> _Task directions_
Repeat the listing below word for word, from the line with "Describe the element at coordinates (258, 158)" to the line with "coordinates (886, 216).".

[[ Data to use open ]]

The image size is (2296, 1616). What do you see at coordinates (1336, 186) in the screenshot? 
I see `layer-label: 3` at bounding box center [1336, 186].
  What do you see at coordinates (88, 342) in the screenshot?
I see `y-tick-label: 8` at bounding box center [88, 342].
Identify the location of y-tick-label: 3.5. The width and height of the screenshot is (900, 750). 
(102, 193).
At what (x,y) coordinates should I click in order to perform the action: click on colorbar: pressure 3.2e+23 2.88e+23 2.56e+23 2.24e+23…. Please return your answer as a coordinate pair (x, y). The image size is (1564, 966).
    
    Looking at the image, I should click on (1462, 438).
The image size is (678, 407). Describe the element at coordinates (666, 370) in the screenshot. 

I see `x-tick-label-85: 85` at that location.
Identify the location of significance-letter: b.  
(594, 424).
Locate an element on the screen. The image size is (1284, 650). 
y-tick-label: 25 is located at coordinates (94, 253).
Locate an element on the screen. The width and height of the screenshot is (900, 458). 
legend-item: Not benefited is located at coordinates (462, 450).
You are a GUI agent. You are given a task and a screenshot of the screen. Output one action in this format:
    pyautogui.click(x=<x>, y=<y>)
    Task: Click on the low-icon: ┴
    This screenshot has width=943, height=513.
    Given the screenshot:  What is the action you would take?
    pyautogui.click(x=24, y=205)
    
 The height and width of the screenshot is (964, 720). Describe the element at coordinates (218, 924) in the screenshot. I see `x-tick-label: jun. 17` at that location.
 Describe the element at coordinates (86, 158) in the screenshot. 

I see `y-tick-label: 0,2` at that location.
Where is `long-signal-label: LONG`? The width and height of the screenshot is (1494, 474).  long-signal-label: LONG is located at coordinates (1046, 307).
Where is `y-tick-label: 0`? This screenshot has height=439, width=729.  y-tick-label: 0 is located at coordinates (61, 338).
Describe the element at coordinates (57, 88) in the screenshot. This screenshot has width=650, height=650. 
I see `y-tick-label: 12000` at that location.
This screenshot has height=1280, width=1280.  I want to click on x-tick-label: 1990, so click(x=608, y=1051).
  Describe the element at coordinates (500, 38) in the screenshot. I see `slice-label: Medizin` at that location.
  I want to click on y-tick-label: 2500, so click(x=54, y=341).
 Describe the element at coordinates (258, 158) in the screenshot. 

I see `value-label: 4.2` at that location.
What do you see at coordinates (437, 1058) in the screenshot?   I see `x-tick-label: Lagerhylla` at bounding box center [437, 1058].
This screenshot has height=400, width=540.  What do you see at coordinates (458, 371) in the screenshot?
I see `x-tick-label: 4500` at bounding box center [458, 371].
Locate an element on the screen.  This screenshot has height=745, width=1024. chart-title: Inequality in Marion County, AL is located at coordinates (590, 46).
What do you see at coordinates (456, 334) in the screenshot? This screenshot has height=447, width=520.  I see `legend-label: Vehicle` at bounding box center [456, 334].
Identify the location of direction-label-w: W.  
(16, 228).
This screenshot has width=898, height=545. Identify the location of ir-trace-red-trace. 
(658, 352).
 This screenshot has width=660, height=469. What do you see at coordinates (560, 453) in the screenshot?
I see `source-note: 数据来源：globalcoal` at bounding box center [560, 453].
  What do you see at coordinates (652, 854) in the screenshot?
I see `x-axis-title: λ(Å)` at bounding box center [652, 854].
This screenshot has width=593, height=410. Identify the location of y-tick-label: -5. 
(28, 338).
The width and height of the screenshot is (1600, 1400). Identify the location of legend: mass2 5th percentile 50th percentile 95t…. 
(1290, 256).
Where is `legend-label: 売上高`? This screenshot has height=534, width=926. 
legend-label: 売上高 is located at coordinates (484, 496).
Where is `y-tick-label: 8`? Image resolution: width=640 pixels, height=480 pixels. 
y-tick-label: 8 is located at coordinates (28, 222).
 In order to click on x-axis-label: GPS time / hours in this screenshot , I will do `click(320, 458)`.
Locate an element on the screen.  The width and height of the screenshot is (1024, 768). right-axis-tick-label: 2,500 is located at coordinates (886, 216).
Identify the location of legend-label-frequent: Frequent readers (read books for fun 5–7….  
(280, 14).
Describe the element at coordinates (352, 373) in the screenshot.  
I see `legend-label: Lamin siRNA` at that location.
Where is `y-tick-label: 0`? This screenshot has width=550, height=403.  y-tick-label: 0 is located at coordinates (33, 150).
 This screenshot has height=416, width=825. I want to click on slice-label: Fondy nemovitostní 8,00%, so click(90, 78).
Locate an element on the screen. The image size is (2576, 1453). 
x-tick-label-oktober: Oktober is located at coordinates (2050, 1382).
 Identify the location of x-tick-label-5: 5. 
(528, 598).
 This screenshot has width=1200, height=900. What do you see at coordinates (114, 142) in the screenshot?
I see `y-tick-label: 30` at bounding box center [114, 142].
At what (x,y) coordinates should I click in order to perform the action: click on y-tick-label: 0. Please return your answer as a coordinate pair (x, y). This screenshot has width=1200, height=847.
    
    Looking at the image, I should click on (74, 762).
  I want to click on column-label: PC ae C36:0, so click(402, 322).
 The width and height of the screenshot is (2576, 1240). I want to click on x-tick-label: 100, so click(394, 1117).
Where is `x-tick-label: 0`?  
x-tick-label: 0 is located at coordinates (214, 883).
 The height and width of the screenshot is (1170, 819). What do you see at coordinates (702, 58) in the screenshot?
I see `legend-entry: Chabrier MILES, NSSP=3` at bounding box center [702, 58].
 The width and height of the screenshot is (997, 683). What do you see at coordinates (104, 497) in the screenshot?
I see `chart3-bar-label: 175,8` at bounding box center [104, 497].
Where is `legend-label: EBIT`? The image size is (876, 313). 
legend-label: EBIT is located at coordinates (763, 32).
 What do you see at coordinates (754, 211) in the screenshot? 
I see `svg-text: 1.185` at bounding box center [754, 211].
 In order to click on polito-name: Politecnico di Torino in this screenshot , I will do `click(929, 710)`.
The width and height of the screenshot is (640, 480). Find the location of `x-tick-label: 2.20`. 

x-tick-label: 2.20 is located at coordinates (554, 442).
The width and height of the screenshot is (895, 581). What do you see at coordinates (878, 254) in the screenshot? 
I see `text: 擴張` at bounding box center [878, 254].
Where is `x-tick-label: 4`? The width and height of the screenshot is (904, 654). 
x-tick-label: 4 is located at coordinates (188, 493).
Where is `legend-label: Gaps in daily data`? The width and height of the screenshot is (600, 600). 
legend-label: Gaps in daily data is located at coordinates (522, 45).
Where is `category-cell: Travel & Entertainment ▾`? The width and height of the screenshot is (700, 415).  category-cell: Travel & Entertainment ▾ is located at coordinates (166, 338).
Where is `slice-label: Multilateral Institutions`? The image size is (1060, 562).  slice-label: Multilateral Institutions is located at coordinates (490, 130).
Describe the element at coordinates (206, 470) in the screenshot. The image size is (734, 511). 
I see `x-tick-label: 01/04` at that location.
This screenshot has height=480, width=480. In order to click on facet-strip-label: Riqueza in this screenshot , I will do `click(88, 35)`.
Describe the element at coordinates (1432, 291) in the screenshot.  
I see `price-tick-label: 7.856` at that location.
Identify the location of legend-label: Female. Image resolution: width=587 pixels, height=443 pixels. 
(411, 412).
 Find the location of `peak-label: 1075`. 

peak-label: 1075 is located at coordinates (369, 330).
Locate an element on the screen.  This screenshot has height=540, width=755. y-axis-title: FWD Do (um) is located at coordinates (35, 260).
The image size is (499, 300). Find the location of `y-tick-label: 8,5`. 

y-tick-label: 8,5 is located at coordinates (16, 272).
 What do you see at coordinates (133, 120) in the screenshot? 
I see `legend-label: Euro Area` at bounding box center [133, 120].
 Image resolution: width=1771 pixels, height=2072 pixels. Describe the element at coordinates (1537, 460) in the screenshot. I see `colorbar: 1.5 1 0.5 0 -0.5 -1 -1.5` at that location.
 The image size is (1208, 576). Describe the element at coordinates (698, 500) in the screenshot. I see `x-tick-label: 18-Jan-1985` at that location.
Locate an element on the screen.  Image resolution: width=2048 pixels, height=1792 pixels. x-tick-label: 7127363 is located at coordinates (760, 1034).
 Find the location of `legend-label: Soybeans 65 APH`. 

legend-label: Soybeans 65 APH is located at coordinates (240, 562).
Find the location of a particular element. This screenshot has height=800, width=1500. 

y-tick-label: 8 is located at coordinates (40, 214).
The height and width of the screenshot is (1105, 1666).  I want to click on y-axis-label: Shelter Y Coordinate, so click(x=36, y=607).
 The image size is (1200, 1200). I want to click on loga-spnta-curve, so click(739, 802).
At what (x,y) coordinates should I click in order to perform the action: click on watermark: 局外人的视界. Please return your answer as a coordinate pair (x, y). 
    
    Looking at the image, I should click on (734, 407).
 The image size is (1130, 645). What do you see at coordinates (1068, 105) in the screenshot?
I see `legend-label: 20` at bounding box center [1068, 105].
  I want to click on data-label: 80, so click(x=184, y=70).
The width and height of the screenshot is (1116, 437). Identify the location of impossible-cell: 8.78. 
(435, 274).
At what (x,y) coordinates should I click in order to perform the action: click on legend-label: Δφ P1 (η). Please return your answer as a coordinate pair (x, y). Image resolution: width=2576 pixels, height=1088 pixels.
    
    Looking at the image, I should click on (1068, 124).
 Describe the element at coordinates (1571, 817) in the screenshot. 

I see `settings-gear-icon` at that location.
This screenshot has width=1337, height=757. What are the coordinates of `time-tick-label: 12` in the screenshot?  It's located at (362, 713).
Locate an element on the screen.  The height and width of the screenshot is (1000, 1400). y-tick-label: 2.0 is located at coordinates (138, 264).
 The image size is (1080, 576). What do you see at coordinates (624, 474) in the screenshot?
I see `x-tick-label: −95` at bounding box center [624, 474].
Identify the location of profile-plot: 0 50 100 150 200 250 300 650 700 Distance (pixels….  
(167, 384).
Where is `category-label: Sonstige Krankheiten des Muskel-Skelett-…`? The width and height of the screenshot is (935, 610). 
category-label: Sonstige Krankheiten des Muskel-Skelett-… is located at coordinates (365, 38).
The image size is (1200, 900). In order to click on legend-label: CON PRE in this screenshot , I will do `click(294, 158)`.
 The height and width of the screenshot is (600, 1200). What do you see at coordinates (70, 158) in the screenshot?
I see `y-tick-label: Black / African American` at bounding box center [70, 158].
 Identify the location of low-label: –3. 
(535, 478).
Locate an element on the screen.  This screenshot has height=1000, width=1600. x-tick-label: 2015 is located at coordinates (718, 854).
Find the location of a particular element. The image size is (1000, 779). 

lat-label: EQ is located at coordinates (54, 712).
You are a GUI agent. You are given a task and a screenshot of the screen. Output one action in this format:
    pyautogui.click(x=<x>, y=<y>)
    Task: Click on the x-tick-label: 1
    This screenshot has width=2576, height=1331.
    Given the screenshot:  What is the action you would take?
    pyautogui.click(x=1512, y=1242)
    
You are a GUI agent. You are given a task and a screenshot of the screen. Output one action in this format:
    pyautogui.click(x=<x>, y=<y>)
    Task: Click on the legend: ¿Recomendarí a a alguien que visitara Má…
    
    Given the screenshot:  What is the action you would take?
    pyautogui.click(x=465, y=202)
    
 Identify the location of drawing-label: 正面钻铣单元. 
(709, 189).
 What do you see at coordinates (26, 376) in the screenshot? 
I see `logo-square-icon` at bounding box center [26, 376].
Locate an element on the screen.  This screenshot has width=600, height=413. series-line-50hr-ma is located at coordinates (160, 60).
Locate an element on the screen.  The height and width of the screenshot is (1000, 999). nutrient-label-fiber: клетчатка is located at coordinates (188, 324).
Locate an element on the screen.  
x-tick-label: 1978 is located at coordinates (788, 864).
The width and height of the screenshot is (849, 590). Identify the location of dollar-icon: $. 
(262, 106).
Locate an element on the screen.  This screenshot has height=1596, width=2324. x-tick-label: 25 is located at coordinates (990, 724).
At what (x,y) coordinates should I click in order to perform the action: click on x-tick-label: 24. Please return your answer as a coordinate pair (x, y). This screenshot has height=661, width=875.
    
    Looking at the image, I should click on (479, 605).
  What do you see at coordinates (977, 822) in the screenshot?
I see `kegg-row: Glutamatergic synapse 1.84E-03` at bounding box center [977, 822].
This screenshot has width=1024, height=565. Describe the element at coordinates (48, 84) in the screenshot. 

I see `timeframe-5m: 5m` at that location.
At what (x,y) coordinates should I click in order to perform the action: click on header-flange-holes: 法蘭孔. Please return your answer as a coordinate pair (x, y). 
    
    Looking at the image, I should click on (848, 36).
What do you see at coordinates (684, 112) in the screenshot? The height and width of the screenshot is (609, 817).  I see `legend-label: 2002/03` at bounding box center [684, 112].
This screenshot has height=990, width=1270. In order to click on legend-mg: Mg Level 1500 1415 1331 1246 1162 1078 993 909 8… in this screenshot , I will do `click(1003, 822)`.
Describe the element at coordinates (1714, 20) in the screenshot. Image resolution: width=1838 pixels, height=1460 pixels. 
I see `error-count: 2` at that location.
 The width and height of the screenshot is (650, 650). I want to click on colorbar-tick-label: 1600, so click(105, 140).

[[ Data to use closed ]]

> _Your solution_
 Describe the element at coordinates (258, 158) in the screenshot. 

I see `value-label: 4.2` at that location.
What do you see at coordinates (437, 1058) in the screenshot?   I see `x-tick-label: Lagerhylla` at bounding box center [437, 1058].
This screenshot has height=400, width=540.  What do you see at coordinates (458, 371) in the screenshot?
I see `x-tick-label: 4500` at bounding box center [458, 371].
Locate an element on the screen.  This screenshot has height=745, width=1024. chart-title: Inequality in Marion County, AL is located at coordinates (590, 46).
What do you see at coordinates (456, 334) in the screenshot? This screenshot has height=447, width=520.  I see `legend-label: Vehicle` at bounding box center [456, 334].
Identify the location of direction-label-w: W.  
(16, 228).
This screenshot has width=898, height=545. Identify the location of ir-trace-red-trace. 
(658, 352).
 This screenshot has width=660, height=469. What do you see at coordinates (560, 453) in the screenshot?
I see `source-note: 数据来源：globalcoal` at bounding box center [560, 453].
  What do you see at coordinates (652, 854) in the screenshot?
I see `x-axis-title: λ(Å)` at bounding box center [652, 854].
This screenshot has width=593, height=410. Identify the location of y-tick-label: -5. 
(28, 338).
The width and height of the screenshot is (1600, 1400). Identify the location of legend: mass2 5th percentile 50th percentile 95t…. 
(1290, 256).
Where is `legend-label: 売上高`? This screenshot has height=534, width=926. 
legend-label: 売上高 is located at coordinates (484, 496).
Where is `y-tick-label: 8`? Image resolution: width=640 pixels, height=480 pixels. 
y-tick-label: 8 is located at coordinates (28, 222).
 In order to click on x-axis-label: GPS time / hours in this screenshot , I will do `click(320, 458)`.
Locate an element on the screen.  The width and height of the screenshot is (1024, 768). right-axis-tick-label: 2,500 is located at coordinates (886, 216).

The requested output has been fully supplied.